▶ Instructions to follow
Check each line of the entries below for the word "Enable" and state only how many lines have it.

▶ Source records
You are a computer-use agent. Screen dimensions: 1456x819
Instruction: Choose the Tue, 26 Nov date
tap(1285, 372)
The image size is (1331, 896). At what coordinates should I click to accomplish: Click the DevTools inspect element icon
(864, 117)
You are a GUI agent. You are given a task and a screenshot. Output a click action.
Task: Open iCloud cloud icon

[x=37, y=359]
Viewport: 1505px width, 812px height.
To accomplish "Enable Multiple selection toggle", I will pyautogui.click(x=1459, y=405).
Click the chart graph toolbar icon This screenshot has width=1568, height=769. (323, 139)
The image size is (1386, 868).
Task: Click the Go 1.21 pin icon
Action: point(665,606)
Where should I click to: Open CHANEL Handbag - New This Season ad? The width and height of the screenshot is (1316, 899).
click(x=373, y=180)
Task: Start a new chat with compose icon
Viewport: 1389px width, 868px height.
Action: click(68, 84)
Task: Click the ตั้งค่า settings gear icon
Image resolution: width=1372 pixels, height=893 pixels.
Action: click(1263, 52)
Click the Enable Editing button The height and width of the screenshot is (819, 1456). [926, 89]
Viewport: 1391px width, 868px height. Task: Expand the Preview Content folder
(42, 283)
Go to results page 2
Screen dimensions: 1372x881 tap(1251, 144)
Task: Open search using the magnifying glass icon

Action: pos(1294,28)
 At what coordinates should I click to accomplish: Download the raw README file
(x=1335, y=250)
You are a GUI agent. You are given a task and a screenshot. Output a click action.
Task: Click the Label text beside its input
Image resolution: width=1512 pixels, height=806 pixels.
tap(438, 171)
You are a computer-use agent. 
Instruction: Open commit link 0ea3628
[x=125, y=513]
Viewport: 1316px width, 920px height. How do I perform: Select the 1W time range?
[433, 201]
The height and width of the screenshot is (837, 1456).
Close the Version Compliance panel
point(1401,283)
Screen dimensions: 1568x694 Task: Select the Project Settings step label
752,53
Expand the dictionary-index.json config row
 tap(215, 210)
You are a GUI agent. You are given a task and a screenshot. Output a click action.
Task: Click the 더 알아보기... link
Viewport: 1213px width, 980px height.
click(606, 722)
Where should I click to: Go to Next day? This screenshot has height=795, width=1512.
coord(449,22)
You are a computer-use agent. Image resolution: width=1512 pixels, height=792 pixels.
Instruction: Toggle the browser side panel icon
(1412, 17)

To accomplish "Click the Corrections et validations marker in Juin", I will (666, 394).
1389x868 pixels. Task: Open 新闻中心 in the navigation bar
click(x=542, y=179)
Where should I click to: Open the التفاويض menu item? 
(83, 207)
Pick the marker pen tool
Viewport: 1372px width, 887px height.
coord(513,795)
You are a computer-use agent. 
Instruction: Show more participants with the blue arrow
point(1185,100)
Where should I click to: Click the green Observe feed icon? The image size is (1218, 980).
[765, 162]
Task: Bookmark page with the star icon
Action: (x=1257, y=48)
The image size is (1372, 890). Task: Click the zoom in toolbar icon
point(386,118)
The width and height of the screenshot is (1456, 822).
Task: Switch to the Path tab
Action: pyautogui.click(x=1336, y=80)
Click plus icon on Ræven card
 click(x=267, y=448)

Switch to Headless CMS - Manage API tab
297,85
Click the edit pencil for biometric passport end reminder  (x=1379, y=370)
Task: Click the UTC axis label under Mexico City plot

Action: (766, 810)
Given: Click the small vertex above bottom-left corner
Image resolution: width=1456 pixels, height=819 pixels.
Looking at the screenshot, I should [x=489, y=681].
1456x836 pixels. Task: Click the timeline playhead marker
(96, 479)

▶ Response
2